New release from Dreisbach and Hall

Their new collaboration is due for release April 1, 2014. Faith and the Founders of the American Republic will hopefully provide more evidence of Calvinist faith from the Founding Fathers. The book has a section on Gouverneur Morris, written by Gregg Frazer. Here is one of Frazer's questionable comments:
Like the Deists, Morris and the other theistic rationalists used generic "God words" rather than specifically Christian terms for God (p. 214).  
Yet, Calvinists used this classical terminology, including Samuel Adams, William Livingston, John Witherspoon and many others. How can this understanding be used to claim someone wasn't orthodox when the orthodox used it? The fact is Morris called himself a Christian.

The problem with many historians like Frazer is the Natural Law tradition. Because many framers referred to Natural Law, scholars believe these men gave a higher respect for reason than they really did. Taken from the Scriptures, John Calvin himself promoted this tradition. Further, Montesquieu and Locke understood the Natural Law tradition from Calvin and the Reformers. Morris rejected the authority of human reason for the Kingship of Christ:
Those who slaughtered their prince and made havoc of each other; those who endeavored to dethrone the King of Heaven and establish the worship of human reason, who placed, as representative on the altar which piety had dedicated to the holy virgin, and fell down and paid to her their adoration, were, at length, compelled to see and to feel, and, in agony, to own that there is a God. I cannot proceed. My heart sickens at the recollection of those horrors which desolated France. [bold face mine] 
--An oration, delivered on Wednesday, June 29, 1814, at the request of a number of citizens of New-York : in celebration of the recent deliverance of Europe from the yoke of military despotism.
A man who believed in total depravity, as Morris did would not exalt man's reason as the rationalists did:
Your history of the two Barons is very amusing ; but when
you take occasion to pity the infirmity of human nature, be-
cause of their attachment to a trivial decoration, you assail
the wisdom of Providence in his moral government of the
world
. [bold face mine]

--TO JOHN PARISH. February 18th, 1806.
The above quote refers to God's moral authority of the world.

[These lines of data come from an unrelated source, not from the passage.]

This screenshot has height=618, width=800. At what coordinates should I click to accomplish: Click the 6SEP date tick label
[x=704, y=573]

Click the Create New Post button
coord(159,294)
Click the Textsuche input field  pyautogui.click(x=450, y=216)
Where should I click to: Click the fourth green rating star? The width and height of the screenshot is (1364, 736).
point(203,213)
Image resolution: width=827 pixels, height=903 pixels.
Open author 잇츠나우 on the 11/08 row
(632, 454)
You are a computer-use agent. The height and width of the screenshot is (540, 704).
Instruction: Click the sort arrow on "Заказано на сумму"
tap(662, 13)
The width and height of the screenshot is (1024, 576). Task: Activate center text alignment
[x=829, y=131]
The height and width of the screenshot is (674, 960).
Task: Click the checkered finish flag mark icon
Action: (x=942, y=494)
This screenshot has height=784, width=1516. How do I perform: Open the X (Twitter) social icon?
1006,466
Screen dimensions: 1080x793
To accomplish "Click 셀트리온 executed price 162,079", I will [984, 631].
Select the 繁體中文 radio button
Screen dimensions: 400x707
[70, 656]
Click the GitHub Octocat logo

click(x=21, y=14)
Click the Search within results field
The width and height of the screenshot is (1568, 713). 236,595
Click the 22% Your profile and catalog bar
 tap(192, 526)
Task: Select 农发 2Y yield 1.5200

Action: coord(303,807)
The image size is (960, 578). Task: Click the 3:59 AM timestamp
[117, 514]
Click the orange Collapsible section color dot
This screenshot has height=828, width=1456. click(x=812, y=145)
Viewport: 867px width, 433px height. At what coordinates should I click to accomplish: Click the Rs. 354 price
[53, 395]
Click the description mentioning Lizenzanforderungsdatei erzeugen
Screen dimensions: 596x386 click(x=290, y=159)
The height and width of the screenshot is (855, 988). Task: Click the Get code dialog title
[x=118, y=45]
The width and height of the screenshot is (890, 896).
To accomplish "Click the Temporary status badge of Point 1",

This is precisely the statement of Grotius and the Christians who denied the correct biblical atonement for the moral atonement theory Grotius and the Arminians believed.

Another comment made in the book referring to Hamilton says:
Although a consistent spokesman for Enlightened principles in politics (p. 22).
However, Hamilton rejected Enlightenment principles. He believed in Calvin's Total Depravity and rejected any human exaltation by learning:

"Experience is a continual comment on the worthlessness of the human race; and the few exceptions we find have the greater right to be valued in proportion as they are rare."

-To Colonel Richard K. Meade, Albany, August 27, 1782.


Hamilton even mentions the enlightenment with disdain by clarifying man becomes more wicked the more he learns:

"As riches increase and accumulate in few hands; as luxury prevails in society; virtue will be in a greater degree considered as only a graceful appendage of wealth, and the tendency of things will be to depart from the republican standard. This is the real disposition of human nature: It is what, neither the honorable member nor myself can correct. It is a common misfortune, that awaits our state constitution, as well as all others..It is a harsh doctrine, that men grow wicked in proportion as they improve and enlighten their minds. Experience has by no means justified us in the supposition, that there is more virtue in one class of men than in another. Look through the rich and the poor of the community; the learned and the ignorant. Where does virtue predominate? The difference indeed consists, not in the quantity but kind of vices, which are incident to the various classes; and here the advantage of character belongs to the wealthy. Their vices are probably more favorable to the prosperity of the state, than those of the indigent; and partake less of moral depravity. "[bold face mine]

--Alexander Hamilton, New York Ratifying Convention 21 June 1788. Papers 5:36--37, 40--43.


The kicker for rejecting Frazer's opinion is eyewitness testimony from one of Morris's best friends, who was an evangelical and claimed Morris was saved, Oct 28, 1816.